The onset of the avalanche regime significantly influences the refractive index and absorption of a semiconductor vis-à-vis a significant change in the concentration of free charge carriers, i.e., by electrons and holes. When an external light source with photons that have energy higher than the bandgap interacts with said semiconductor, it excites electrons from the valence band to the conduction band, thus altering the concentration of free charge carriers and subsequently affecting the optical properties.

The generation/injection of free charge carriers impacts the refractive index n of a semiconductor, which can be estimated using the Drude model through the following expression:

$\begin{array}{cc}\Delta n=-\frac{{\lambda }^2{e}^2}{8{\pi }^2{c}^2{\epsilon }_0{n}_0}\left(\frac{\Delta N_e}{{\mu }_e^{*}}+\frac{\Delta N_h}{{\mu }_h^{*}}\right)& \left(1\right)\end{array}$

• • where e is the elementary charge,
  • ε₀ is permittivity of vacuum,
  • λ is the wavelength,
  • n₀ is the unperturbed refractive index of silicon, and
  • μ*_e (μ*_h) is the effective mass of electrons (holes), respectively. The change in the refractive index can be detected by a probe beam in a predetermined wavelength range, e.g., a near-infrared (NIR) wavelength range. Since the energy of the probe beam (e.g., the NIR photons) is lower than the bandgap in silicon, the probe photons do not significantly affect the density of free charge carriers. That is, while the probe beam is being shone on a single photon detection sensor, without incidence of a photon with sufficient energy to kick off the avalanche regime, the probe beam by itself causes no additional changes in the refractive index of the semiconductor material.

In the approach of the present disclosure, the carrier concentration is dramatically amplified using the electron avalanche effect. The light-induced carrier concentration can be amplified several orders of magnitude, up to 100,000 times, so that even absorption of a single photon results in a significant increase in the charge carrier density, substantially affecting the optical properties of the material including its refractive index.

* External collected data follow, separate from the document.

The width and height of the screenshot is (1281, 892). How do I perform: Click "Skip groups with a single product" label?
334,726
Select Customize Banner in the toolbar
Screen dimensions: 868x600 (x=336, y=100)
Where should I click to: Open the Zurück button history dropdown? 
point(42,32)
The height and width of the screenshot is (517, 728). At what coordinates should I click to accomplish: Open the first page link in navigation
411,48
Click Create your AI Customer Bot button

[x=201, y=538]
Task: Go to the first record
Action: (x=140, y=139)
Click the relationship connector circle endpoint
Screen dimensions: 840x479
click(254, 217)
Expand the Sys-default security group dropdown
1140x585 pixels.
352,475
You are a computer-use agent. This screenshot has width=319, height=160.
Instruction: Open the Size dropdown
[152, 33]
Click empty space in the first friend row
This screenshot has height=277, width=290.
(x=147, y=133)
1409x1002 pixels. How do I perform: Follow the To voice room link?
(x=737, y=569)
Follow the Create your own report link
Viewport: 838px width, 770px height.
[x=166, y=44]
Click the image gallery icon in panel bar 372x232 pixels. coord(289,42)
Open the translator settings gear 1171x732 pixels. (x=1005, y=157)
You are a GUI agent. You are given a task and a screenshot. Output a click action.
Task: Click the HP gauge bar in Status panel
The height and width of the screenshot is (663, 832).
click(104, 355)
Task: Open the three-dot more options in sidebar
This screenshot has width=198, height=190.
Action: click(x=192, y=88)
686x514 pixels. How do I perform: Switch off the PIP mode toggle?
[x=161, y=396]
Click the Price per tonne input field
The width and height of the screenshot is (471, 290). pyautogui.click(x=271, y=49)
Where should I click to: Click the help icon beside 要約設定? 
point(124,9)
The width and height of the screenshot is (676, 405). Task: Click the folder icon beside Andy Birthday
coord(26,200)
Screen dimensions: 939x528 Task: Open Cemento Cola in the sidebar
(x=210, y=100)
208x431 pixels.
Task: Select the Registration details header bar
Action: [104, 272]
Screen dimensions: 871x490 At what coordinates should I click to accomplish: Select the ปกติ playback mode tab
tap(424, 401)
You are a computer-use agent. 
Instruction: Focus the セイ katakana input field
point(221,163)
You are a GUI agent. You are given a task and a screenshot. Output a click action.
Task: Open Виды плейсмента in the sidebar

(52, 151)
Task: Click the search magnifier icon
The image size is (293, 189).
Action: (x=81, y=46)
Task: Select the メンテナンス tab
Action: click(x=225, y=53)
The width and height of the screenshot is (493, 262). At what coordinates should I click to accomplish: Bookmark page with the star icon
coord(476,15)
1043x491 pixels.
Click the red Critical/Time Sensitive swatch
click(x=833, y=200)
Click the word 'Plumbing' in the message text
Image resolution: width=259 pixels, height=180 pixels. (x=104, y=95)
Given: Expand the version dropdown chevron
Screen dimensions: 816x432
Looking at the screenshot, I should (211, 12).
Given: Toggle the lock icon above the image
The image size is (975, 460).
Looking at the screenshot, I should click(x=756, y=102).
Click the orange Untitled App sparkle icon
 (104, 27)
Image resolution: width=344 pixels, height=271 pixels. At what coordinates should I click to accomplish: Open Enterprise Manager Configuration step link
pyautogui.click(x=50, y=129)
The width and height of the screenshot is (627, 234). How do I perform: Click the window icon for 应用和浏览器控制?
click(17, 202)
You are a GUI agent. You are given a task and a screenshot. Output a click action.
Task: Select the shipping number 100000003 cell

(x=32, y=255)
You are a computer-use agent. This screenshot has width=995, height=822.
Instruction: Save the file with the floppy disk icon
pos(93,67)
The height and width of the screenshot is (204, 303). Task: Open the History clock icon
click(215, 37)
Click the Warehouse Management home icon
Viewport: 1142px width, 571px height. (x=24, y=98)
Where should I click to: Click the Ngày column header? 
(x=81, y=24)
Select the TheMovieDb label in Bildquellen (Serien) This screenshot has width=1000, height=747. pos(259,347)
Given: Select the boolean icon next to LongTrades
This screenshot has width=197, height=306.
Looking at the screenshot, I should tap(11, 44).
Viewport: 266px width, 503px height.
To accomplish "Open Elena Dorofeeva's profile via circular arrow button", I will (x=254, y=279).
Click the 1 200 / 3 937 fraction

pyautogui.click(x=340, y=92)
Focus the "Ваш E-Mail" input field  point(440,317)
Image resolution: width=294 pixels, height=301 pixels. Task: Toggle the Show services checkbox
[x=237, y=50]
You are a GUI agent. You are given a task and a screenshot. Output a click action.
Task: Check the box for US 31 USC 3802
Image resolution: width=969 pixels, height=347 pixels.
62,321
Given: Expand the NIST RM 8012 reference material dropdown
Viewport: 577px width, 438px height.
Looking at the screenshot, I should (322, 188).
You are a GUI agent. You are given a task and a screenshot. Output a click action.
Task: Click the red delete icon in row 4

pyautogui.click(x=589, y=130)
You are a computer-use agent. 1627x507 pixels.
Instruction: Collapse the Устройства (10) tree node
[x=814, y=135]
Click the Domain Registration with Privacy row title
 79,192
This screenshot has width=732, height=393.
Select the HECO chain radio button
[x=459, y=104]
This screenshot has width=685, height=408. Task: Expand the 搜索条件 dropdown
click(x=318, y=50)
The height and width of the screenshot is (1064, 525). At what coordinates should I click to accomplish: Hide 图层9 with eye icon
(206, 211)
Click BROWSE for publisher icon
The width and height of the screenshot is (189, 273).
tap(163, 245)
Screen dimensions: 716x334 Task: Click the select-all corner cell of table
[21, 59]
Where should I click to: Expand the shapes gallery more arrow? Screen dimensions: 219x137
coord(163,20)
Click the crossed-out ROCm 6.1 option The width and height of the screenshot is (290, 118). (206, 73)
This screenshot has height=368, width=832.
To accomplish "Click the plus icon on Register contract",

As known to a person having ordinary skill in the art, an electron avalanche occurs in a semiconductor when the material is subjected to a relatively large electric field. In SPADs, it occurs at voltages above the breakdown voltage, which is used for the device operation in the so-called Geiger mode. Under these conditions, a photon-induced electron is accelerated and triggers the creation of additional free electrons into the conduction band, leading to an exponential growth in the concentration of electrons and holes in the semiconductor. The highest electric field occurs within a p-n junction with high doping concentrations of donor (n-doped) and acceptor (p-doped) atoms, creating a multiplication region (MR) where the avalanche develops. When N electrons enter this multiplication region, they generate M×N electrons at the output, where M represents the multiplication factor. For SPADs, the highest M-factor that is routinely achieved reaches the values of up to 10⁵-10⁶. As a result, an initial single electron produced by an absorption process of a single incident photon causes a change in the free charge carrier concentration of up to 1.2×10¹⁷ cm⁻³, for M about 10⁵. This change of the carrier concentration corresponds to the refractive index change of Δn≈−1.1×10⁻⁴, for M about 10⁵ and Δn˜−1.1×10⁻³, for M about 10⁶, according to (1). In this work, we employ this effect to detect modulation of the reflected probe beam.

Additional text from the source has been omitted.